** START DOCUMENT SECTION **
High performance reactive PostgreSQL client written in Java
The Reactive Postgres Client is a client for Postgres with a straightforward API focusing on scalability and low overhead.
The client is reactive and non blocking, allowing to handle many database connections with a single thread.
NOTIFY/LISTEN
To use the Reactive Postgres Client add the following dependency to the dependencies section of your build descriptor:
pom.xml
):<dependency>
<groupId>io.reactiverse</groupId>
<artifactId>reactive-pg-client</artifactId>
<version>0.11.4</version>
</dependency>
build.gradle
file):dependencies {
compile 'io.reactiverse:reactive-pg-client:0.11.4'
}
Here is the simplest way to connect, query and disconnect
// Pool options
def options = [
port:5432,
host:"the-host",
database:"the-db",
user:"user",
password:"secret",
maxSize:5
]
// Create the client pool
def client = PgClient.pool(options)
// A simple query
client.query("SELECT * FROM users WHERE id='julien'", { ar ->
if (ar.succeeded()) {
def result = ar.result()
println("Got ${result.size()} rows ")
} else {
println("Failure: ${ar.cause().getMessage()}")
}
// Now close the pool
client.close()
})
Most of the time you will use a pool to connect to Postgres:
// Pool options
def options = [
port:5432,
host:"the-host",
database:"the-db",
user:"user",
password:"secret",
maxSize:5
]
// Create the pooled client
def client = PgClient.pool(options)
The pooled client uses a connection pool and any operation will borrow a connection from the pool to execute the operation and release it to the pool.
If you are running with Vert.x you can pass it your Vertx instance:
// Pool options
def options = [
port:5432,
host:"the-host",
database:"the-db",
user:"user",
password:"secret",
maxSize:5
]
// Create the pooled client
def client = PgClient.pool(vertx, options)
You need to release the pool when you don’t need it anymore:
// Close the pool and all the associated resources
pool.close()
When you need to execute several operations on the same connection, you need to use a client
connection
.
You can easily get one from the pool:
// Pool options
def options = [
port:5432,
host:"the-host",
database:"the-db",
user:"user",
password:"secret",
maxSize:5
]
// Create the pooled client
def client = PgClient.pool(vertx, options)
// Get a connection from the pool
client.getConnection({ ar1 ->
if (ar1.succeeded()) {
println("Connected")
// Obtain our connection
def conn = ar1.result()
// All operations execute on the same connection
conn.query("SELECT * FROM users WHERE id='julien'", { ar2 ->
if (ar2.succeeded()) {
conn.query("SELECT * FROM users WHERE id='emad'", { ar3 ->
// Release the connection to the pool
conn.close()
})
} else {
// Release the connection to the pool
conn.close()
}
})
} else {
println("Could not connect: ${ar1.cause().getMessage()}")
}
})
Once you are done with the connection you must close it to release it to the pool, so it can be reused.
Sometimes you want to improve performance via Unix domain socket connection, we achieve this with Vert.x Native transports.
Make sure you have added the required netty-transport-native
dependency in your classpath and enabled the Unix domain socket option.
** END DOCUMENT SECTION **
▸ PROBLEMS TO WORK ON
1/ In the Reactive Postgres Client documentation, what must you do with a connection from the pool once you are done with it?
2/ Please continue the Reactive Postgres Client documentation from the point where it stops.
** START INFORMATION SUPPLIED **
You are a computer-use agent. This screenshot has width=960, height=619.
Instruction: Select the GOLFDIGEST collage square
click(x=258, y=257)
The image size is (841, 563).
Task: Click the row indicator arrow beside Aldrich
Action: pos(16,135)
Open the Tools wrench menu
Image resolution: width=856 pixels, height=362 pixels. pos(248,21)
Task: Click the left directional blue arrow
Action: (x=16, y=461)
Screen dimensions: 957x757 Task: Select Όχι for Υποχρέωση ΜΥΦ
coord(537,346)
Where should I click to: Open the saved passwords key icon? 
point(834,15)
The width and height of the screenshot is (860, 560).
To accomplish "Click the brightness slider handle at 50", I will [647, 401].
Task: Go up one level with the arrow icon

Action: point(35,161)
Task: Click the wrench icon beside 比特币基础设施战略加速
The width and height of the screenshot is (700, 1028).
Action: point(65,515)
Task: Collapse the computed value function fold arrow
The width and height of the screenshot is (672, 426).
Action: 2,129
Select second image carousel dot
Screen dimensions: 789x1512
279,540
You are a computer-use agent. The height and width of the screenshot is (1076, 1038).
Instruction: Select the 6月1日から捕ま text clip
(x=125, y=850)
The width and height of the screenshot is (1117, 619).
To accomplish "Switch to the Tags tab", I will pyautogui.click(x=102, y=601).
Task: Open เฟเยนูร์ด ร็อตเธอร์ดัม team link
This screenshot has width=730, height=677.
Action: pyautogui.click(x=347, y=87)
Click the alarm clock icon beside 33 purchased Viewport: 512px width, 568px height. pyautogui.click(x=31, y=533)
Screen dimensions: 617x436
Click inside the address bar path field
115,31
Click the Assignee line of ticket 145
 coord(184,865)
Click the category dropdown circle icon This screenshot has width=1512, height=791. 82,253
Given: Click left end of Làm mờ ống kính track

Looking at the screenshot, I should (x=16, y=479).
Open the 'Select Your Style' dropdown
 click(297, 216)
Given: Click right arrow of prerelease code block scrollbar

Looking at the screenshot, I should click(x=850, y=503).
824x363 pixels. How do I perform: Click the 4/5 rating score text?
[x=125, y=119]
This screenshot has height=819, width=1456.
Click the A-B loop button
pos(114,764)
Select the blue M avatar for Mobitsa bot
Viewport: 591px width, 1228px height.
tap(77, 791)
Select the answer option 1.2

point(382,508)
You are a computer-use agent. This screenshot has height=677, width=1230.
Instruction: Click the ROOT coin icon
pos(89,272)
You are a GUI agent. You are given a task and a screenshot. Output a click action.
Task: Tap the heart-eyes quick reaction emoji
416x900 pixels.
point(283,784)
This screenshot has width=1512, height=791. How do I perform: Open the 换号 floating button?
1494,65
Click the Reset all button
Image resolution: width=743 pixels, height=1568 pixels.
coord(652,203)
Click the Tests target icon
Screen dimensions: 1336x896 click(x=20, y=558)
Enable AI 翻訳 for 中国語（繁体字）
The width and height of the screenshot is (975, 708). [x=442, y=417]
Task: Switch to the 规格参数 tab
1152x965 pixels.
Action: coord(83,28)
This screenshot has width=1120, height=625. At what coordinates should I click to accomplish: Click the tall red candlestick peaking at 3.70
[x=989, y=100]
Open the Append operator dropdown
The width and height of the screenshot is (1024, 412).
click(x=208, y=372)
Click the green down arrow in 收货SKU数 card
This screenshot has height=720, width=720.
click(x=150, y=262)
** END INFORMATION SUPPLIED **
▸ ANSWERS TO THE TASKS
1/ Close it to release it to the pool so it can be reused.

2/
// Pool Options
// Socket file name will be /var/run/postgresql/.s.PGSQL.5432
def options = [
host:"/var/run/postgresql",
port:5432,
database:"the-db"
]
// Create the pooled client
def client = PgClient.pool(options)
// Create the pooled client with a vertx instance
// Make sure the vertx instance has enabled native transports
def client2 = PgClient.pool(vertx, options)
More information can be found in the Vert.x documentation.
There are several options for you to configure the client.
Apart from configuring with a PgPoolOptions
data object, We also provide you an alternative way to connect when you want to configure with a connection URI:
// Connection URI
def connectionUri = "postgresql://dbuser:secretpassword@database.server.com:3211/mydb"
// Create the pool from the connection URI
def pool = PgClient.pool(connectionUri)
// Create the connection from the connection URI
PgClient.connect(vertx, connectionUri, { res ->
// Handling your connection
})
More information about connection string formats can be found in the PostgreSQL Manuals.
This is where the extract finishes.